What you need to know
Facebook shares a couple of stock-valuation similarities with LinkedIn. They're the only two profitable companies on this social-media list, and they're both valued at double-digit price-to-sales ratios. That's about where the similarities end, since Facebook has lost a third of its value since going public, while LinkedIn is the only gainer on our list:
Price to Sales
Change From IPO
|Angie's List||NM||6.3||$748 million||(19.8%)|
Source: Yahoo! Finance and Google Finance. NM = not material due to negative earnings.
*Facebook's market cap is misrepresented on most major finance sites.
There aren't a lot of conclusions that can be drawn by simply examining this list. Why has LinkedIn been so resistant to the declines plaguing its social peers? Zynga and Groupon have been savaged by the financial press -- perhaps more than Facebook, despite the greater interest nonfinancial media has given to Facebook's major moves. LinkedIn, Yelp, and Angie's List have been wallflowers by comparison, but it's also worth considering timing. From its IPO until its secondary offering in mid-November, LinkedIn performed nearly as poorly as Facebook has:
As you can see, LinkedIn plunged -- only to go on a tear that has lasted to the present day:
Will Facebook soon have a turnaround of its own? Its growth rates are less impressive than those of LinkedIn, which has doubled its revenue last quarter from the year-ago quarter. Facebook has a much bigger user base to contend with, which makes a promise of outsized growth much harder to keep. On the other hand, Facebook won't have as far to fall to be considered "cheap."

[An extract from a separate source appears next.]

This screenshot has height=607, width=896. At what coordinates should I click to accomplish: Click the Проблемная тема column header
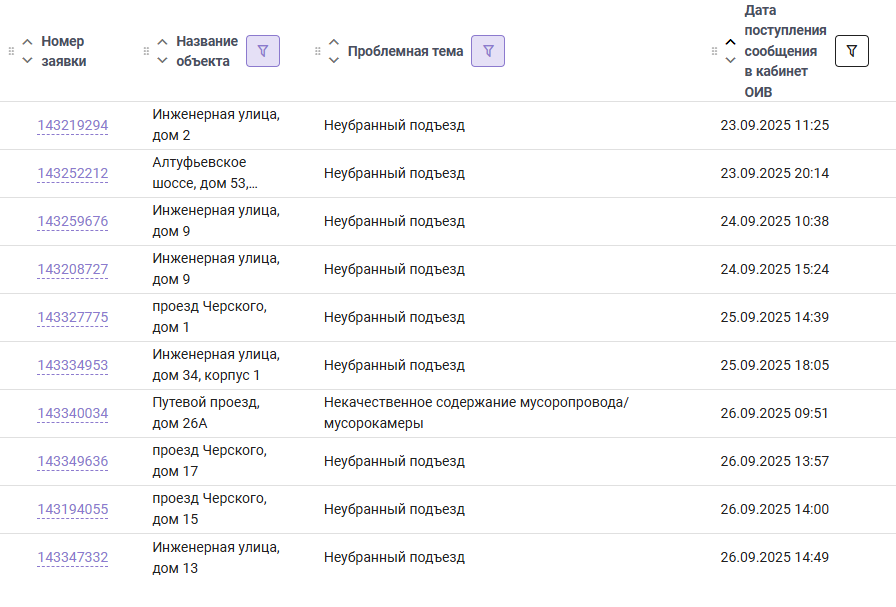[x=405, y=51]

Facebook is closer to LinkedIn than it is to Zynga or Groupon, which have both had their business models under well-deserved scrutiny since going public. Facebook's clearly profitable, though its profit growth seems to be slowing. It has multiple streams of revenue -- although I'm not sure how long Facebook should (or will) rely on Zynga as a major secondary source of revenue.
The Motley Fool's CAPS community has given Facebook a one-star rating, with 57% of our CAPS players expecting the company to keep dropping. Our players clearly don't think Facebook is cheap yet.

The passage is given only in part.